## Your goal
In the material below, find each line holding the string "agent" and copy it.

The data Block Start

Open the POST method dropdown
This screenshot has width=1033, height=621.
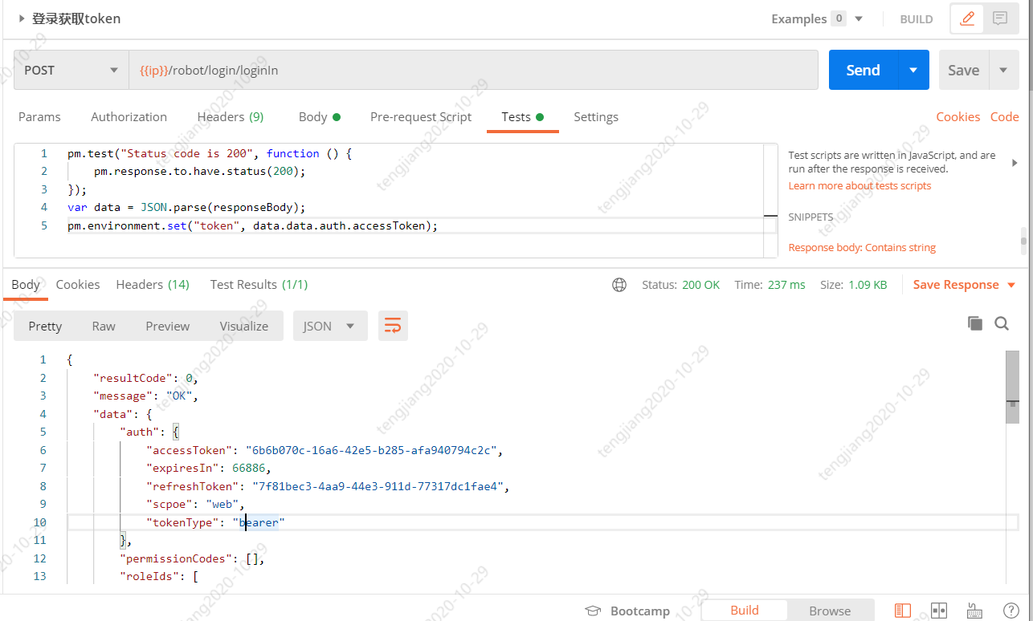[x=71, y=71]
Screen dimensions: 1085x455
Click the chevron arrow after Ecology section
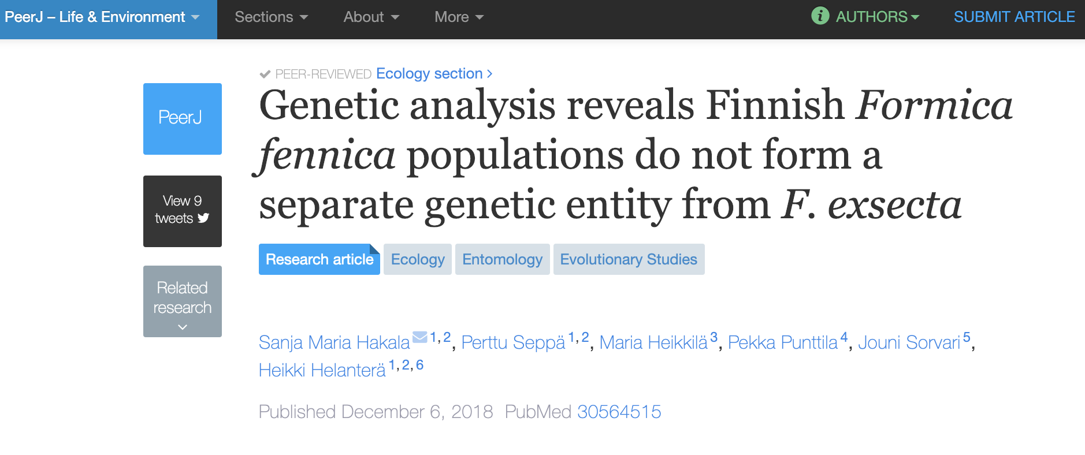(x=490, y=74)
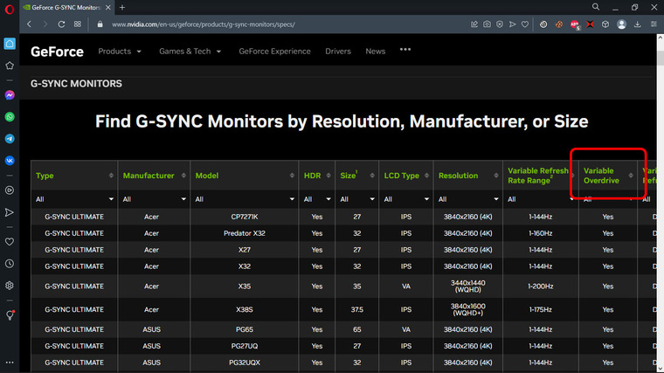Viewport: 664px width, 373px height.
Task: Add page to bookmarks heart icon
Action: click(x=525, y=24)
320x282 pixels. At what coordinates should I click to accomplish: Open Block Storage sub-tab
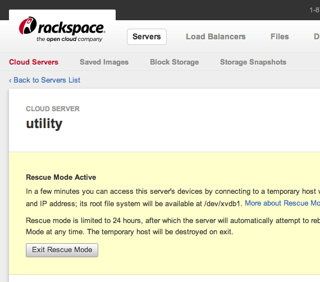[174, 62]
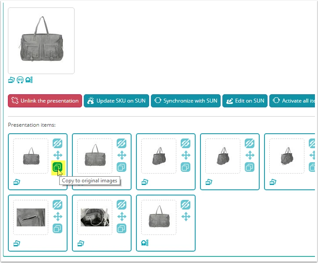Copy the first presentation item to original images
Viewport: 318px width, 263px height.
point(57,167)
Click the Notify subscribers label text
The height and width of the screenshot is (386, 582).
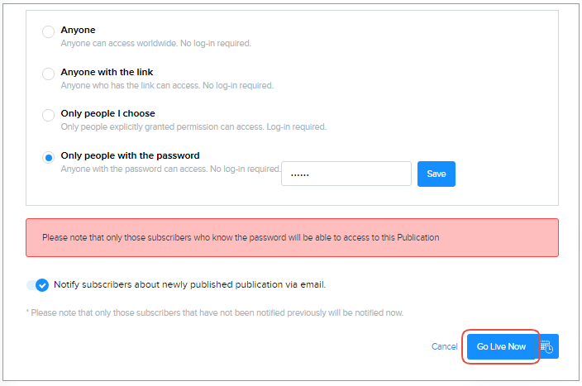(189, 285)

The data Block End
The data Block Start

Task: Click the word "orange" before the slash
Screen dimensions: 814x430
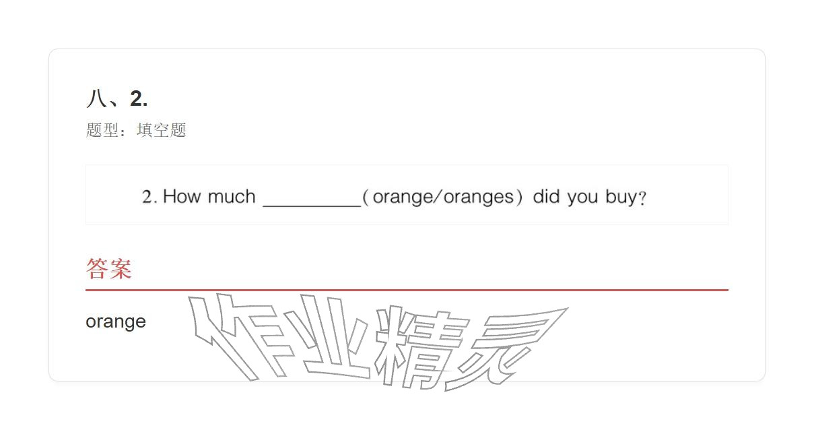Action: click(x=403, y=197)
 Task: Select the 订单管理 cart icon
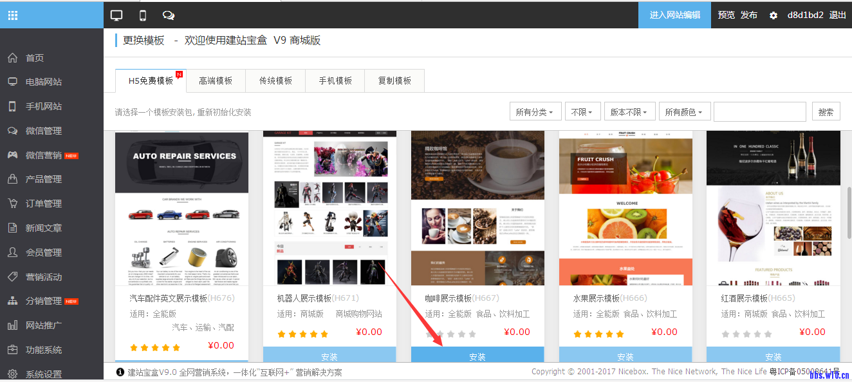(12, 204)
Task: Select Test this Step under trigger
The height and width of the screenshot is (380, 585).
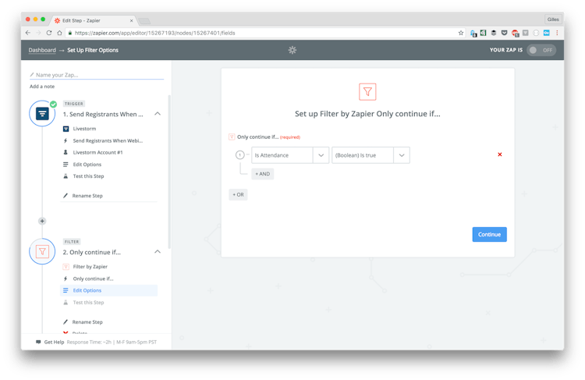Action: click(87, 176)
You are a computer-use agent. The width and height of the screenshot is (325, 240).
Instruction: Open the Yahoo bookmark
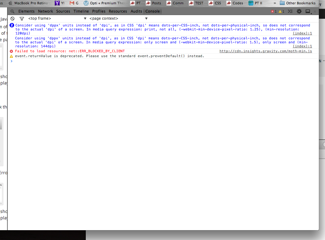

The data Block End
The data Block Start

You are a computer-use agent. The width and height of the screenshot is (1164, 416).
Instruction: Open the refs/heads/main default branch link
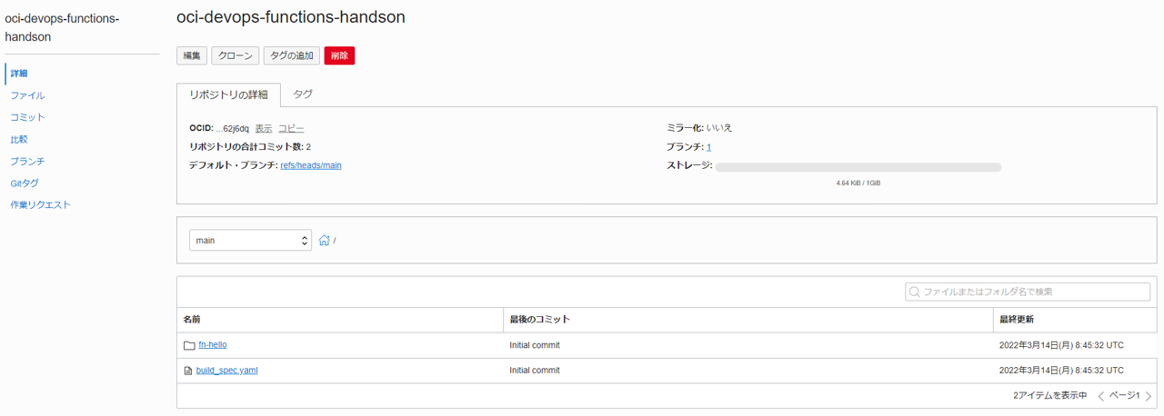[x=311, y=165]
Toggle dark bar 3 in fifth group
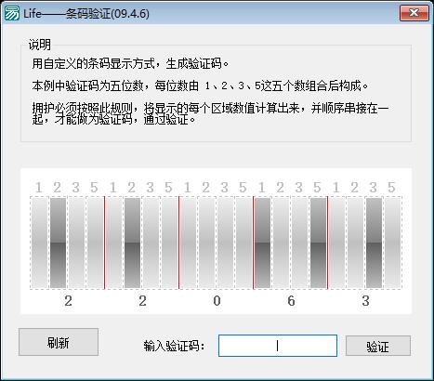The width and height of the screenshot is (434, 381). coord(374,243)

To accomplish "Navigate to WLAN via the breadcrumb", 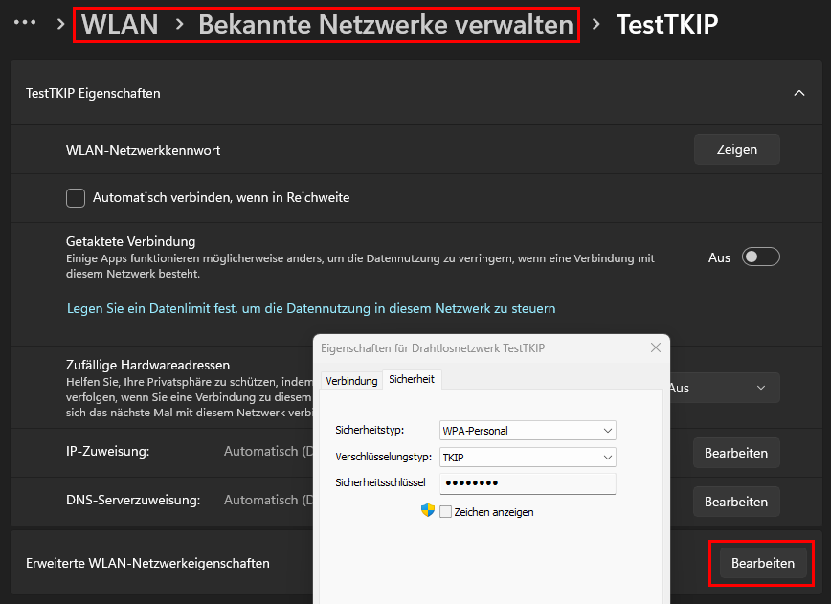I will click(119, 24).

The data Block End

## Solution to this problem
You are a computer-use agent. The width and height of the screenshot is (325, 240).
You are a computer-use agent. The width and height of the screenshot is (1164, 416).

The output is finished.